At this hotel, there are regimented activities for the singles and they can extend their stays by capturing (by way of tranquilizer dart guns) one of the group of escaped singletons living in the woods, known as Loners. Couples tend to bond over shared traits, like having nosebleeds. And as time runs out, David fakes love for a heartless woman, but when caught in that lie, he escapes and joins the Loners in the woods. Sadly, they are just as regimented and love is strictly verboten. So of course he meets a woman (Rachel Weisz) there with whom he forms a strong connection over their shared near-sightedness. But they have to hide their relationship, inventing a system of hand signals to communicate. And the question becomes, will love win the day?
The Lobster is an absurdist statement about relationships in the time of eHarmony and The Bachelor. Who could really be sure it’s love in 45 days? The film captures that trapped feeling of societal pressure to fit in and our base instinct to find love when and where it arises.

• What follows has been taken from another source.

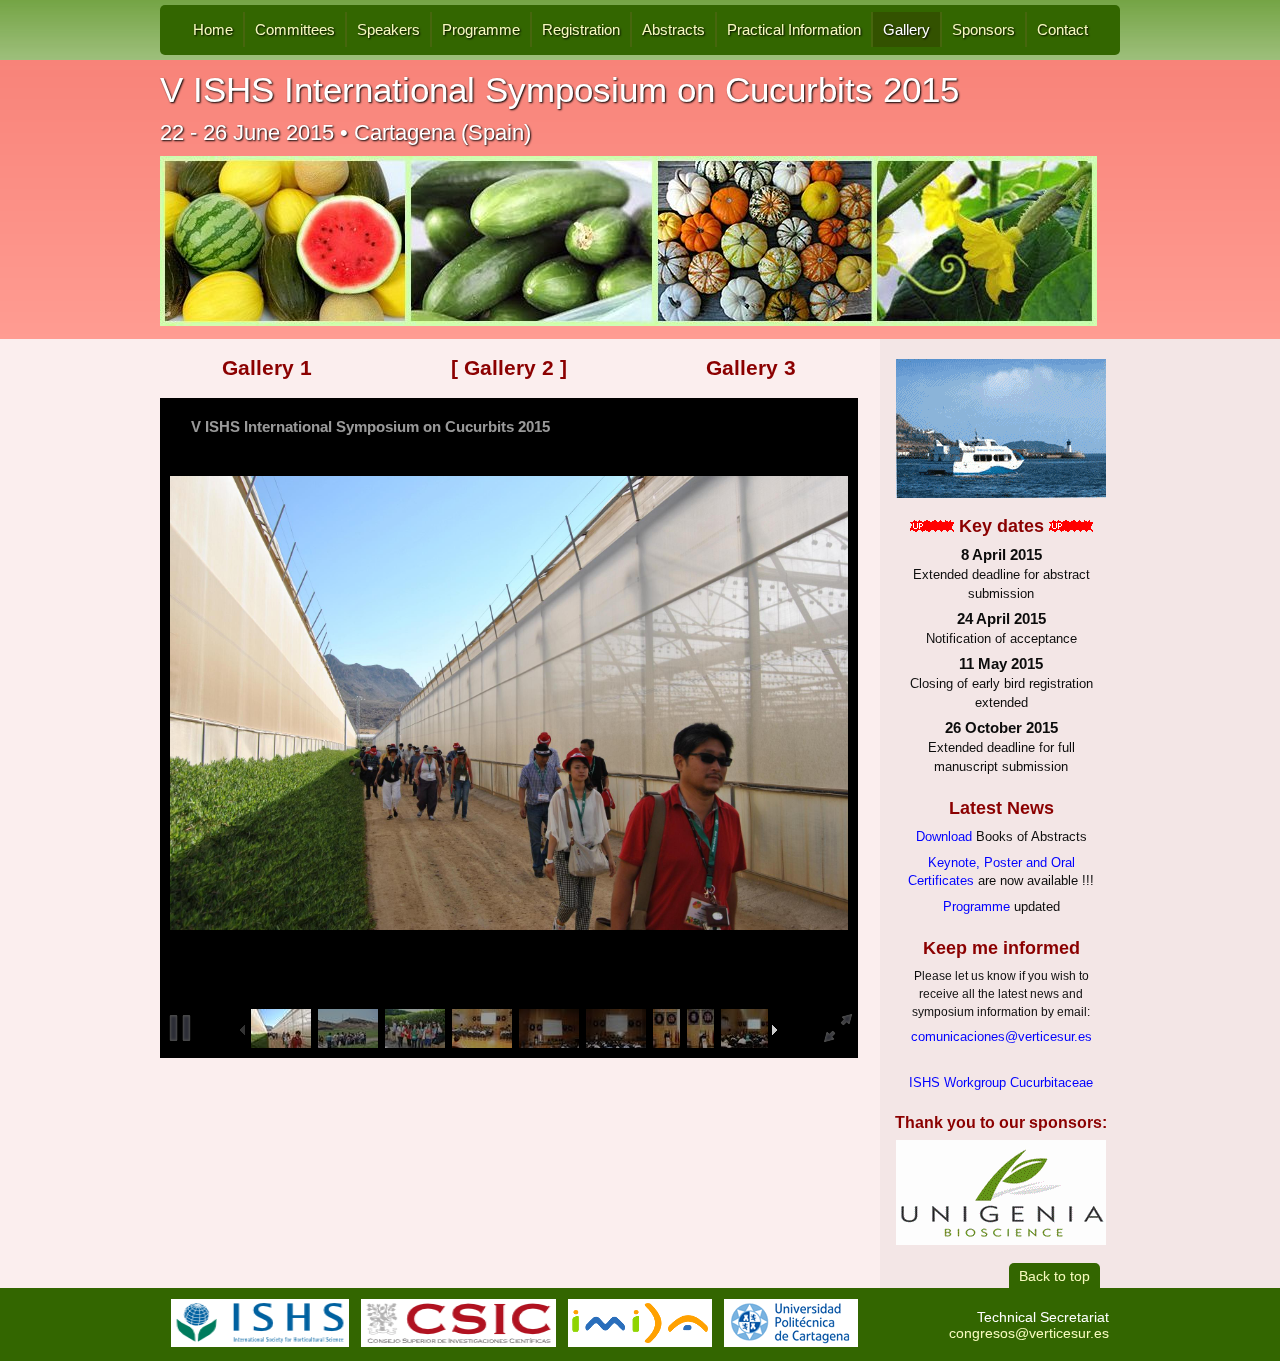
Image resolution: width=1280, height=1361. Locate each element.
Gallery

Colin Farrell is wonderful (potbelly and all) as the main character who sees the absurdity of it all and is ultimately willing to buck the system. And Rachel Weisz, who narrates the film long before we meet her, is the perfect woman for him. She’s unlike any of the others – warm and open and willing to be his partner in love crime. The film has the same feeling as Charlie Kaufman’s Eternal Sunshine of the Spotless Mind, extremely off-kilter and totally original. It is a great surreal alternative to the usual summer blockbusters. I thoroughly enjoyed it.